### Exercise brief
For the material below, reproduce exactly each line from the one that has "This screenshot has height=662, width=1177." through the one that has "to the Info", and no others; pictures stay out.

··· Data shown ···

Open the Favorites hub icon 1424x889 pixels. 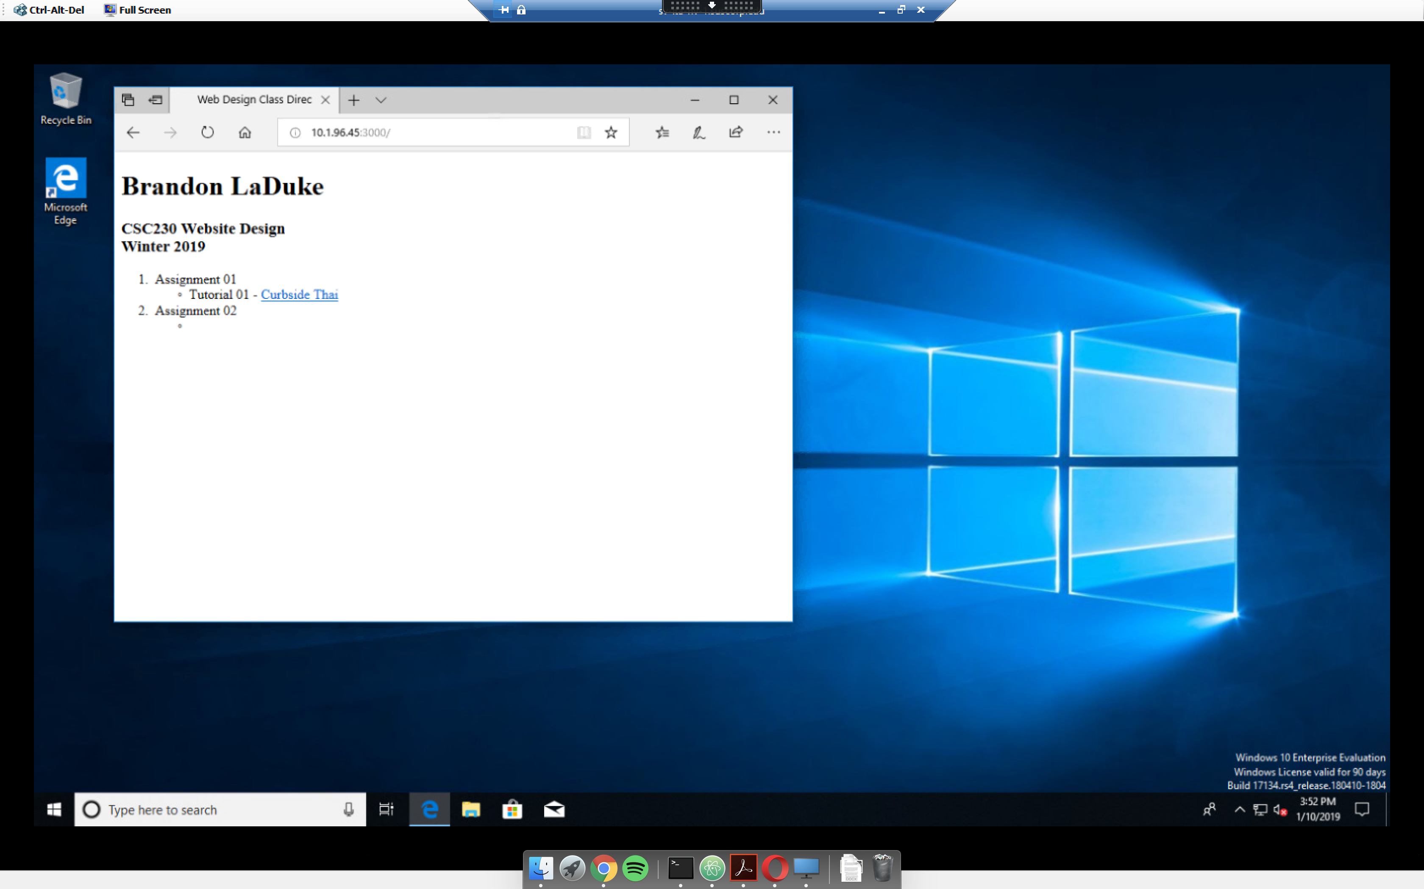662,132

···
··· Data shown ···

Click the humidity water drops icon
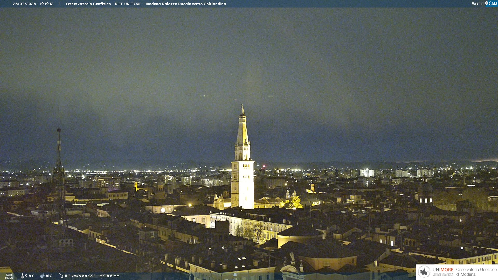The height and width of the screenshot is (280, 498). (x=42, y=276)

···
··· Data shown ···

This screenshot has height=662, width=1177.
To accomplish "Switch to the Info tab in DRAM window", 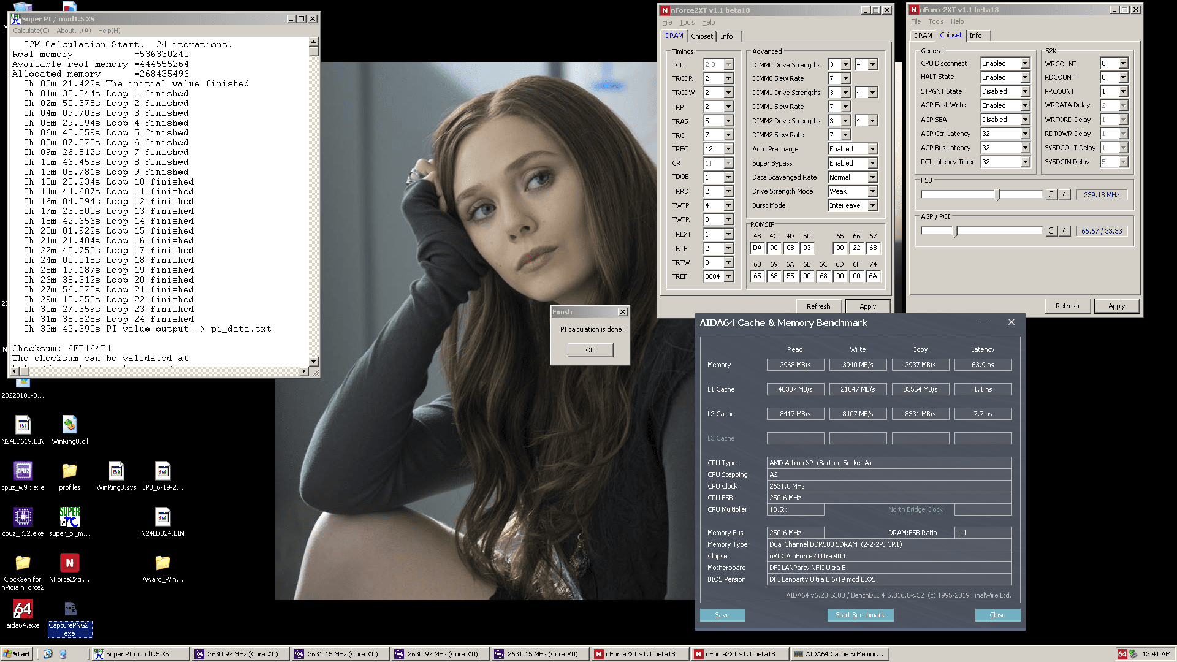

···

### Written answer
This screenshot has height=662, width=1177.
To accomplish "Switch to the Info tab in DRAM window", 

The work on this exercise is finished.